--- Given records ---

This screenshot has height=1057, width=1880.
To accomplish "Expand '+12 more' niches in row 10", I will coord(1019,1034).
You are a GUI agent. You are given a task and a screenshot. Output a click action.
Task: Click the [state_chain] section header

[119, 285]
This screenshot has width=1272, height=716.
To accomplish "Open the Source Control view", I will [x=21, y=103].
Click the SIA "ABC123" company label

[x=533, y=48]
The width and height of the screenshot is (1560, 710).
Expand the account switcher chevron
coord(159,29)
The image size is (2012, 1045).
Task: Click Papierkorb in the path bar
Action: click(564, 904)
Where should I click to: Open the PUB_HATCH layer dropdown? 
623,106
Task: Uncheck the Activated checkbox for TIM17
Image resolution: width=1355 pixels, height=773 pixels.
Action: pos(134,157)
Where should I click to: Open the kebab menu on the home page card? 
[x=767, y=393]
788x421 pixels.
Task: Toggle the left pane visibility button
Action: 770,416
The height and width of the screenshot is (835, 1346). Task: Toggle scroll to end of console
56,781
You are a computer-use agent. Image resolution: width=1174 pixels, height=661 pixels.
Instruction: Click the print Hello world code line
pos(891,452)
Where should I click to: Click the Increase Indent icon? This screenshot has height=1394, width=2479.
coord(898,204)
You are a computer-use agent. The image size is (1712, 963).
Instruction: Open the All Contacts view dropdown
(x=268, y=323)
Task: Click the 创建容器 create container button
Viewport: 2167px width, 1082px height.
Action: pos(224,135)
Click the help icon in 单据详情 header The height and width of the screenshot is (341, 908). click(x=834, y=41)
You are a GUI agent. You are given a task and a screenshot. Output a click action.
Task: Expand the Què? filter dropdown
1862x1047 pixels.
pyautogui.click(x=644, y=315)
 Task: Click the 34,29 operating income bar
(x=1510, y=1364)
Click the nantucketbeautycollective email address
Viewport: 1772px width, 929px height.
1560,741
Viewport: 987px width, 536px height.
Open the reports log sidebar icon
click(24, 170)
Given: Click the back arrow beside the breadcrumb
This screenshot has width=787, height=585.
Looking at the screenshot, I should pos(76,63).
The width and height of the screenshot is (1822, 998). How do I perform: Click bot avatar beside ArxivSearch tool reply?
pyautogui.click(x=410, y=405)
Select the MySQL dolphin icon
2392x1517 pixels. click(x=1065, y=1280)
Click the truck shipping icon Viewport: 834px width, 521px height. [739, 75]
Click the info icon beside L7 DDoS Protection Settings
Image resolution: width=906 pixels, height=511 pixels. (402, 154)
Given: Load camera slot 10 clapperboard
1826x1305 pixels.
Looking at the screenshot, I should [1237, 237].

---

## Work required
Write out every record shown above, word for word.

## Result for this task
This screenshot has height=1057, width=1880.
To accomplish "Expand '+12 more' niches in row 10", I will coord(1019,1034).
You are a GUI agent. You are given a task and a screenshot. Output a click action.
Task: Click the [state_chain] section header

[119, 285]
This screenshot has width=1272, height=716.
To accomplish "Open the Source Control view", I will [x=21, y=103].
Click the SIA "ABC123" company label

[x=533, y=48]
The width and height of the screenshot is (1560, 710).
Expand the account switcher chevron
coord(159,29)
The image size is (2012, 1045).
Task: Click Papierkorb in the path bar
Action: click(564, 904)
Where should I click to: Open the PUB_HATCH layer dropdown? 
623,106
Task: Uncheck the Activated checkbox for TIM17
Image resolution: width=1355 pixels, height=773 pixels.
Action: pos(134,157)
Where should I click to: Open the kebab menu on the home page card? 
[x=767, y=393]
788x421 pixels.
Task: Toggle the left pane visibility button
Action: 770,416
The height and width of the screenshot is (835, 1346). Task: Toggle scroll to end of console
56,781
You are a computer-use agent. Image resolution: width=1174 pixels, height=661 pixels.
Instruction: Click the print Hello world code line
pos(891,452)
Where should I click to: Click the Increase Indent icon? This screenshot has height=1394, width=2479.
coord(898,204)
You are a computer-use agent. The image size is (1712, 963).
Instruction: Open the All Contacts view dropdown
(x=268, y=323)
Task: Click the 创建容器 create container button
Viewport: 2167px width, 1082px height.
Action: pos(224,135)
Click the help icon in 单据详情 header The height and width of the screenshot is (341, 908). click(x=834, y=41)
You are a GUI agent. You are given a task and a screenshot. Output a click action.
Task: Expand the Què? filter dropdown
1862x1047 pixels.
pyautogui.click(x=644, y=315)
 Task: Click the 34,29 operating income bar
(x=1510, y=1364)
Click the nantucketbeautycollective email address
Viewport: 1772px width, 929px height.
1560,741
Viewport: 987px width, 536px height.
Open the reports log sidebar icon
click(24, 170)
Given: Click the back arrow beside the breadcrumb
This screenshot has width=787, height=585.
Looking at the screenshot, I should pos(76,63).
The width and height of the screenshot is (1822, 998). How do I perform: Click bot avatar beside ArxivSearch tool reply?
pyautogui.click(x=410, y=405)
Select the MySQL dolphin icon
2392x1517 pixels. click(x=1065, y=1280)
Click the truck shipping icon Viewport: 834px width, 521px height. [739, 75]
Click the info icon beside L7 DDoS Protection Settings
Image resolution: width=906 pixels, height=511 pixels. (402, 154)
Given: Load camera slot 10 clapperboard
1826x1305 pixels.
Looking at the screenshot, I should [1237, 237].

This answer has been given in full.